The early 90s was pretty much the height of the lung cancer epidemic. Ever since then, lung cancer rates overall have been slowly dropping, especially among men. It was also the height of “Joe Camel,” a wildly successful marketing campaign by RJ Reynolds that appealed to beginning smokers (i.e., teenagers). What was really alarming people at the time was that the teenage smoking rate had been steadily decreasing until the mid- to late-80s. Then, shockingly, the teen smoking rate started going up, and going up markedly. Why? Joe Camel. Tobacco paying millions every year to insert “cool” smoking scenes in PG and PG-13 movies. They were finding a way to market to kids.
Congressman Harry Waxman held a famous series of Congressional hearings in 1994 in which the CEOs of the four major tobacco companies were subpoenaed to testify before Waxman’s committee about the cover-up and lies of Big Tobacco. All four CEOs — from RJ Reynolds, Phillip Morris, Brown & Williamson and Lollilard — steadfastly refused to budge an inch under withering questioning from Waxman and other congressmen that they knew cigarettes were addictive and were killing people. They all four claimed they did not believe this.
The public was outraged. It was a major public relations debacle for Big Tobacco. Within months, a perjury investigation was initiated by the Department of Justice. All four CEOs were eventually fired. Ultimately, the Department of Justice claimed it didn’t have enough evidence to prosecute for perjury because the four CEOs testified under oath they believed tobacco did not addict people nor cause cancer. They had crafted their answers very carefully, obviously with help from attorneys. Because they had used the word believe, they could not be prosecuted for perjury.

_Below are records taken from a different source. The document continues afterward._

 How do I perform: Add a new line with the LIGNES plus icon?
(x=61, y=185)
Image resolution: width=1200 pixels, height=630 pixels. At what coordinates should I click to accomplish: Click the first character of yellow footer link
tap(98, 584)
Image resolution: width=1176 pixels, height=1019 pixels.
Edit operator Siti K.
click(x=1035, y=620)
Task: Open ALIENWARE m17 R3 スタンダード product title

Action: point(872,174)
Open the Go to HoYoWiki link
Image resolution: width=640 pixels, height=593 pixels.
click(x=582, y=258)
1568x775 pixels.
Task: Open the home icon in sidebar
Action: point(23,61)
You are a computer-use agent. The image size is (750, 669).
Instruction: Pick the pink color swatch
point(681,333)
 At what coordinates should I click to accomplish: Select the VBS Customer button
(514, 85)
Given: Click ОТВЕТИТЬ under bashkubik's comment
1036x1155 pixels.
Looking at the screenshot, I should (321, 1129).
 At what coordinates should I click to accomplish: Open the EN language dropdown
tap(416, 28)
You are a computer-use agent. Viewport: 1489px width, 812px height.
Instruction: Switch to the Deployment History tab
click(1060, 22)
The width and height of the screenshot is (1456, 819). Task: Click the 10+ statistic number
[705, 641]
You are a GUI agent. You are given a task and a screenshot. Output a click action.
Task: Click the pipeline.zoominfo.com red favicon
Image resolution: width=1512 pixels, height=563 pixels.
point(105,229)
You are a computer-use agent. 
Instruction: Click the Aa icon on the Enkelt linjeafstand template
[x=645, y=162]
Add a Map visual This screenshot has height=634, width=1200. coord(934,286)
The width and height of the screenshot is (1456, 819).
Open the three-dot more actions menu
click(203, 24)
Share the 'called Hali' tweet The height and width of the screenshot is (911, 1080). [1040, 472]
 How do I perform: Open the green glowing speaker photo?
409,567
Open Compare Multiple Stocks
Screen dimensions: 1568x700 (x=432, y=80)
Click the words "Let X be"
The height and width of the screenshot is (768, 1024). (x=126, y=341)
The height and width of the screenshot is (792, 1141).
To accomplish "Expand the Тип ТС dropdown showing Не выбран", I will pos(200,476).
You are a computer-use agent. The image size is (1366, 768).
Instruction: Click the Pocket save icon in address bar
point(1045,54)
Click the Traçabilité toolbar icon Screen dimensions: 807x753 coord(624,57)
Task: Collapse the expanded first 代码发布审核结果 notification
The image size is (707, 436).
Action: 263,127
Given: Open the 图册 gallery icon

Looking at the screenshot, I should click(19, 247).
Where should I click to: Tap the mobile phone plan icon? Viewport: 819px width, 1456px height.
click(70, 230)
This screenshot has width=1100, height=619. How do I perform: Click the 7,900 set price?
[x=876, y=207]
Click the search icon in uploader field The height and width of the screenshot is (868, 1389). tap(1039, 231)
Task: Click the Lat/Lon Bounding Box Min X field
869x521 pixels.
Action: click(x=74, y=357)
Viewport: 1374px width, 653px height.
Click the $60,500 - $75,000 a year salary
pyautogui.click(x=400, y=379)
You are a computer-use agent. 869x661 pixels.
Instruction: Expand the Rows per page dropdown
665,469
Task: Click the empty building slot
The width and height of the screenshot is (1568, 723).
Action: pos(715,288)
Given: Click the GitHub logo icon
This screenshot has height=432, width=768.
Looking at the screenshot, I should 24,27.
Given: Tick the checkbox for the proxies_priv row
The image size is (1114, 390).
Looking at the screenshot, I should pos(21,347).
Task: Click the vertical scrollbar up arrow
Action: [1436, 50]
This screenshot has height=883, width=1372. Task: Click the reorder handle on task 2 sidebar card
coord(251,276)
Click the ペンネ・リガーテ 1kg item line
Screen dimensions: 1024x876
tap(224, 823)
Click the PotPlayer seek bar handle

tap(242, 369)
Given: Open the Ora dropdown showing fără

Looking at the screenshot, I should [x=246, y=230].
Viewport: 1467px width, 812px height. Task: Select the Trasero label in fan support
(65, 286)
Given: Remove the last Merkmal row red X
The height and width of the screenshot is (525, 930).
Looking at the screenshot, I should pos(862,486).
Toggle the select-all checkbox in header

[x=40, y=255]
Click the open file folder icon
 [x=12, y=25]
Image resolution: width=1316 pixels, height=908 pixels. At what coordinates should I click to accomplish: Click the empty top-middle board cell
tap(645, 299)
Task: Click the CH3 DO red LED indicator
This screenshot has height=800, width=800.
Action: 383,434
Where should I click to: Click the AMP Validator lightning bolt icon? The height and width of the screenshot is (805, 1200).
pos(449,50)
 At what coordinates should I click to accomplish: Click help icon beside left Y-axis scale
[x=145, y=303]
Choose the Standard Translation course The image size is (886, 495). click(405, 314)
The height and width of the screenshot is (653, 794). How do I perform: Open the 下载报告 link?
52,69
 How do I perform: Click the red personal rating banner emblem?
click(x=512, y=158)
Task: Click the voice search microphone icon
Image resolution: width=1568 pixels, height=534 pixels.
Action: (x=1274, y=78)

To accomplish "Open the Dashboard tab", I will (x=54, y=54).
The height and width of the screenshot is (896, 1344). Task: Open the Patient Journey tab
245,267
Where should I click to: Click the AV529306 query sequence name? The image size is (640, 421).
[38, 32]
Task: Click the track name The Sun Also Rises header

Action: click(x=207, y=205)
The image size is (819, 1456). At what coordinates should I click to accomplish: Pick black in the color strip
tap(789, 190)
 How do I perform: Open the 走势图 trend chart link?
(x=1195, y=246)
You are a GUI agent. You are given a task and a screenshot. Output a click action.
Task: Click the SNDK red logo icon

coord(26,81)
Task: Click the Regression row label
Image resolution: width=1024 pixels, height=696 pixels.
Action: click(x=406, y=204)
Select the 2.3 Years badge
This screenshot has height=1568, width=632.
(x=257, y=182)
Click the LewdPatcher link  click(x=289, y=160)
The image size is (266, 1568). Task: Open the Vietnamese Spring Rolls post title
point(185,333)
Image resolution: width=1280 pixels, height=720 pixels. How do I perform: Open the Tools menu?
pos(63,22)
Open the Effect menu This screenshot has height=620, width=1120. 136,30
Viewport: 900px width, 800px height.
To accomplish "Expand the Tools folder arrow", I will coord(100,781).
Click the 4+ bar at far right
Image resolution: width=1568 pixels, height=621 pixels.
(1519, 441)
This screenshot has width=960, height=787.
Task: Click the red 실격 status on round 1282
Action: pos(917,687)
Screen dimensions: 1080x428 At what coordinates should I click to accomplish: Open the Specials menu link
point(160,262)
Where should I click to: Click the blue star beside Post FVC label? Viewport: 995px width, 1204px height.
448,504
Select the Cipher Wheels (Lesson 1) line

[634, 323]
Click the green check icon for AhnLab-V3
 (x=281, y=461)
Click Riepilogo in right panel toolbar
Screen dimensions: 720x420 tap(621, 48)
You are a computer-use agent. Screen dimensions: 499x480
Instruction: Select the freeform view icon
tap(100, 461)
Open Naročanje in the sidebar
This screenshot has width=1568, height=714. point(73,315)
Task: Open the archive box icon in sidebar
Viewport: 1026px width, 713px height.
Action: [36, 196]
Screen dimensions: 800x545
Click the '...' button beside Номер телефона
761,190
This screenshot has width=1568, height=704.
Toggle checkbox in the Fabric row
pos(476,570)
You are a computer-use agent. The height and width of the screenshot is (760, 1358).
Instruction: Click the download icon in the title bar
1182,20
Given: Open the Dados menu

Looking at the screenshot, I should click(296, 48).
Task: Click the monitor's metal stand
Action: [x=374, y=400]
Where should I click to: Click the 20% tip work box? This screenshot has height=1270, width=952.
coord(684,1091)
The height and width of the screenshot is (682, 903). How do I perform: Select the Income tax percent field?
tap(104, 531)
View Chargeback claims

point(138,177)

Then came the Global Settlement Agreement, which came oh, so close to passing. This was a settlement proposed between several plaintiffs and Big Tobacco to right at least some of the wrongs committed by Big Tobacco over the past century. This included payment of $365 billion to the states for their Medicaid costs caused by smoking. FDA would be given regulation over tobacco products, warning labels would be strengthened and all class-actions suits against Big Tobacco would be nullified.
This required an act of Congress (because of the FDA involvement), and Congress failed to pass the bill, which was carried by Sen. John McCain.
Out of the flames of that failure, came the the Master Settlement Agreement, which was announced in 1998, I cheered. Finally, Big Tobacco was being brought to its knees. It wasn’t as good as the GSA, but it still sounded good. Big Tobacco would be crushed by a $280 billion out-of-court settlement with 46 states … (give or take several billion depending on your accounting).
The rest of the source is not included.